[TASK LIST]:
a - According to the Distributions & Simulation page, what condition makes a hinge defective?
b - Reproduce everything in the Distributions & Simulation page from "Ribbon bar. Select" down to "the Continuous variables.".

[QUOTED PASSAGE]:
----
Distributions & Simulation Example

Overview. The Distributions & Simulation module is used to evaluate the fit of theoretical distributions to observed data. In addition, you can simulate data from those theoretical distributions with the choice of incorporating the correlation structure of the data. Although seemingly simple, this module enables you to accurately model the current processes that generate the data, and from there you can simulate from those processes allowing you to evaluate the performance of a system.  

For this example, assume that we are manufacturing a hinge. There are four parts to this hinge. If the sum of the first three parts is greater than the width of the last part, then the product is defective.

Instead of having to wait to accrue the required data, we can fit theoretical distributions to the observed data, simulate from those distributions, and then draw conclusions based upon the simulation, for example, determining the percentage of defectives, etc.  

Specifying the Analysis. Open the SimulationRiskData.sta data file, and start the Distributions & Simulation module.

Ribbon bar. Select the Home tab. In the File group, click the Open arrow and select Open Examples to display the Open a STATISTICA Data File dialog box. The SimulationRiskData.sta data file is located in the Datasets folder. Then, select the Statistics tab. In the Base group, click More Distributions to display the Distributions & Simulation Startup Panel.

Classic menus. Open the data file by selecting Open Examples from the File menu; the data file is located in the Datasets folder. Then, from the Statistics menu, select Distributions & Simulation to display the Distributions & Simulation Startup Panel.

On the Quick tab, select Fit Distribution.

Click the OK button to display the Fit Distributions dialog box. On the Quick tab, click the Variables button, and in the variable selection dialog box, select variables 1-4 as the Continuous variables.

Click OK to close the variable selection dialog box.

In the Fit Distributions dialog box, select the Continuous variables tab to view the available distributions to fit to the observed data. On this tab, you can select which distributions you want to fit to the observed data. For this example, we will fit all distributions to each variable (already selected by default). Click the OK button to run the analysis.
----
[STORED ROWS]:
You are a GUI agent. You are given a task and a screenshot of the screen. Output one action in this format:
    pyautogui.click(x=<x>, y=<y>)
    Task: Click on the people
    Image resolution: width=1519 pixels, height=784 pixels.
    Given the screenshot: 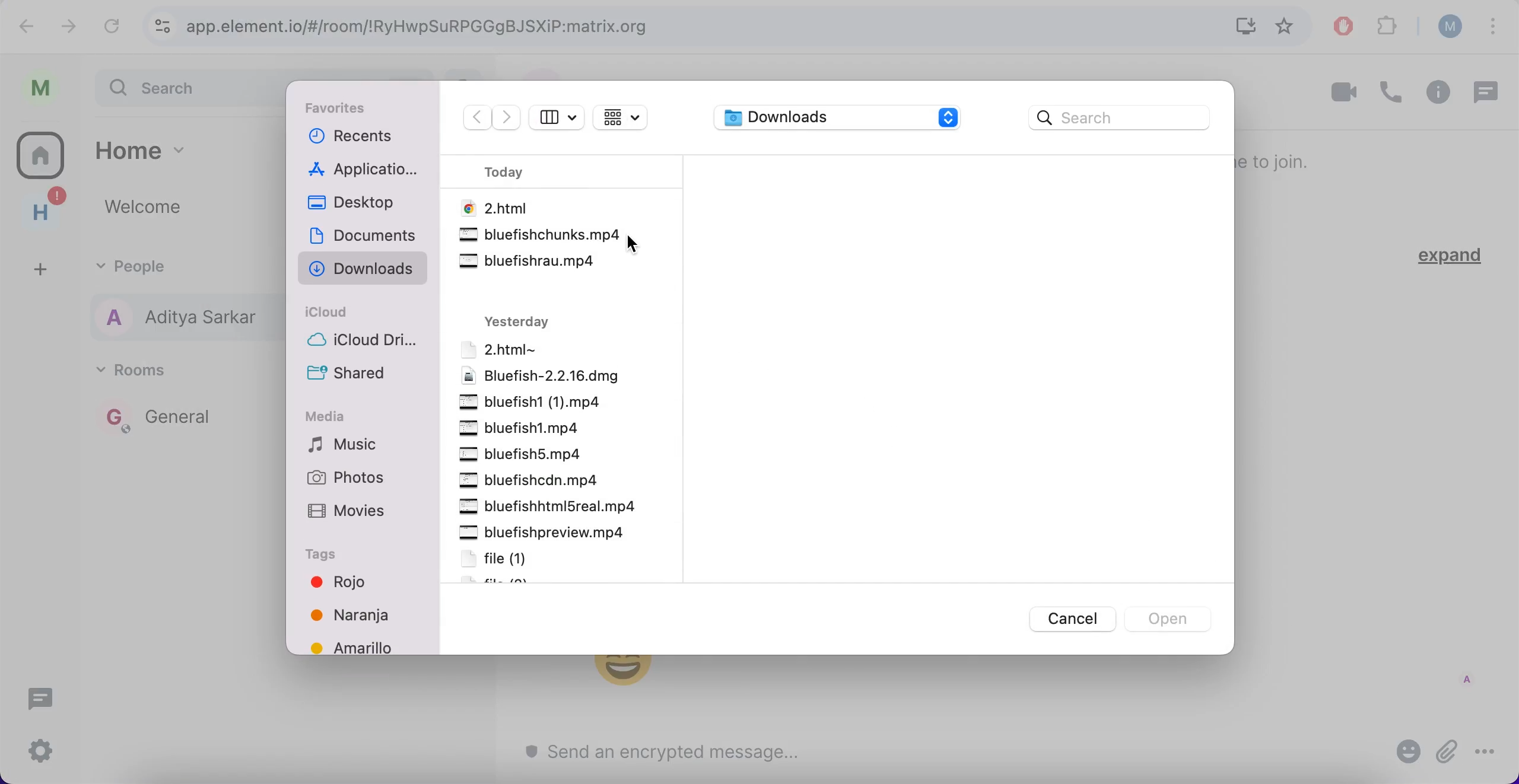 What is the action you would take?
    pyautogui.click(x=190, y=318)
----
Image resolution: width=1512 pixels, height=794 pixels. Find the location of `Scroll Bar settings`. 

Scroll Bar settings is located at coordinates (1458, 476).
----
[RESPONSES FOR EACH TASK]:
a - A hinge is defective if the sum of the first three parts is greater than the width of the last part.

b -
Ribbon bar. Select the Home tab. In the File group, click the Open arrow and select Open Examples to display the Open a STATISTICA Data File dialog box. The SimulationRiskData.sta data file is located in the Datasets folder. Then, select the Statistics tab. In the Base group, click More Distributions to display the Distributions & Simulation Startup Panel.

Classic menus. Open the data file by selecting Open Examples from the File menu; the data file is located in the Datasets folder. Then, from the Statistics menu, select Distributions & Simulation to display the Distributions & Simulation Startup Panel.

On the Quick tab, select Fit Distribution.

Click the OK button to display the Fit Distributions dialog box. On the Quick tab, click the Variables button, and in the variable selection dialog box, select variables 1-4 as the Continuous variables.